- _Passage to read_
To: JohnM who wrote (33030)12/28/2006 8:00:03 PM
From: JohnM  Read Replies (2) | Respond to of 541326
 
Syria is more than something of a mystery to me. This NYTimes' piece is the most helpful I've read in some time.

I forgot, if I ever knew, that it's 80% Sunni but the Assad family and its associated tribe are Shias.

It also makes clear just how Iran has made such inroads in Syria while the US sits on the sidelines churning out bluster.

And in the background of my reading is that fascinating chapter of Friedman's From Beirut to Jerusalem on Assad's destruction of that rebellious town. Forget the name.
--------
The New York Times

December 28, 2006
Iran’s Strong Ties With Syria Complicate U.S. Overtures
By MICHAEL SLACKMAN

DAMASCUS, Syria — Early next year, Syria’s first domestically manufactured cars are scheduled to roll off an assembly line. They will have an Iranian name, be produced in a plant partly financed by a state-controlled Iranian car company and be made of parts from Iran.

Not long after that, Syria hopes to open two new multimillion-dollar wheat silos, add 1,200 new buses in Damascus, open another Iranian car factory in the north and start operating a cement plant — all in partnership with Iran. The two countries are also talking about building an oil refinery, opening a joint bank, constructing housing, developing electric generators and, someday, linking their rail systems through Iraq.

As the White House begins to rethink its strategy for dealing with the Middle East, particularly how to calm the chaos in Iraq, pressure to try to re-engage Syria has grown. Some Western analysts contend that Syria, with a government more pragmatic than ideological, can be pried away from Iran’s influence and convinced that its long-term interests lie instead with the West.

But Washington has spent years trying to isolate Syria, while Iran has for decades moved to entwine itself with Syria on many levels — political, military, economic and religious.

Iran is a country of many power centers with different pools of money, from funds controlled by grand ayatollahs of Qum, to those in the hands of the Revolutionary Guards. They may not all be directed by the central government, but they all help promote Iranian influence in Syria.

As a result, some Western diplomats in Iran say that, even if the United States tried, it might be impossible to extricate Syria from Iran’s orbit.

- _Data extract_
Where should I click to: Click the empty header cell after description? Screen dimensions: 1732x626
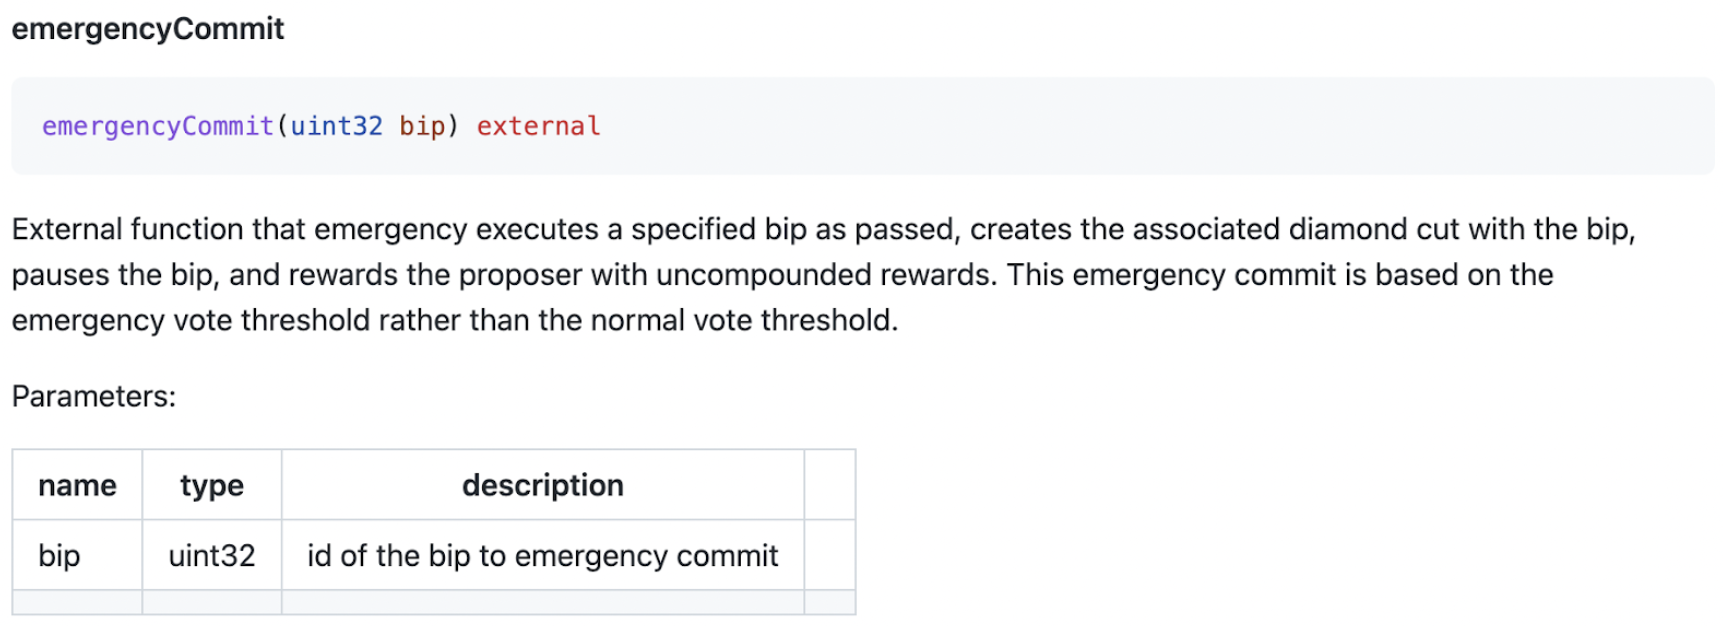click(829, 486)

---

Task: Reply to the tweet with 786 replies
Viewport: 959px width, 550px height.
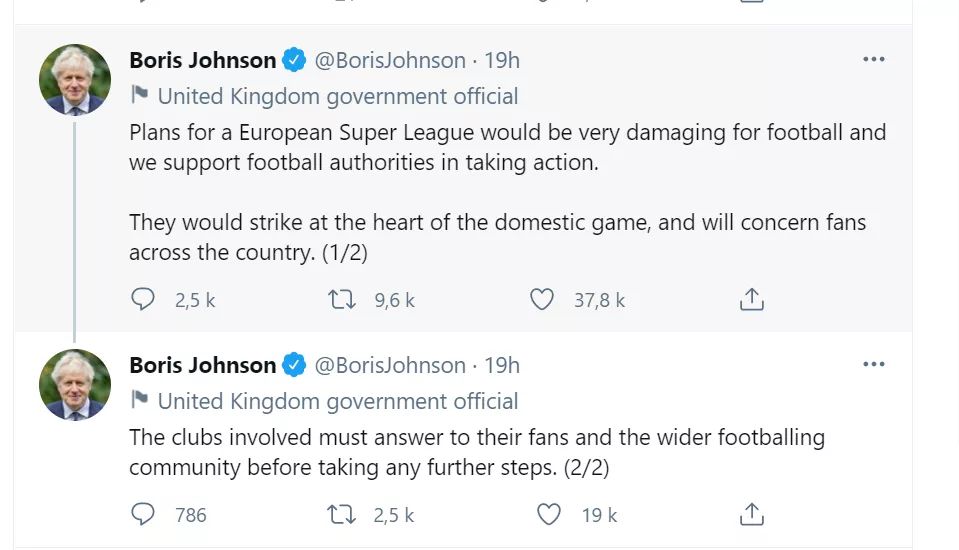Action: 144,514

- _Given request 1_
In the post on Syria and Iran, list every project the two countries are said to be talking about, as opposed to those already planned.
- _Given request 2_
Using the post on Syria and Iran, answer each of these:
(a) What share of Syria's people is Sunni?
(b) Who wrote the New York Times piece?
(c) Which two sources of Iranian money are named as examples?
- _Given request 3_
Carry on the post on Syria and Iran from its last sentence.
None of the items are needed here.

- _Written answer 1_
- building an oil refinery
- opening a joint bank
- constructing housing
- developing electric generators
- linking their rail systems through Iraq

- _Written answer 2_
(a) 80%
(b) Michael Slackman
(c) Funds controlled by the grand ayatollahs of Qum, and funds in the hands of the Revolutionary Guards

- _Written answer 3_
“Iranians have been working harder for longer than we realized,” said a European diplomat based in Damascus who spoke on condition of anonymity to avoid antagonizing Syrian officials. “They have stronger links going back more years than we were aware of.”

Syrian officials are extremely sensitive about the relationship with Iran. Part of the reason is fear of igniting sectarian tensions in Syria, which is about 80 percent Sunni Muslim. The president and his inner circle are from a minority Shiite sect, the Alawites, and Iran is Shiite.

While the Syrian power brokers have decided for practical reasons to align with Iran, political analysts in Syria say the government remains fearful of alienating the Sunni majority, especially amid widespread rumors that Iran is trying to convert Sunni Syrians to Shiism.

Concern among Sunnis is heightened because Syria is a major destination for Iranian religious tourists; as many as 500,000 a year visit Shiite sites in Syria. Iranian organizations have spent millions of dollars restoring, enlarging and maintaining Shiite shrines in Syria, from the center of Damascus, the capital, to the north, near the Turkish border.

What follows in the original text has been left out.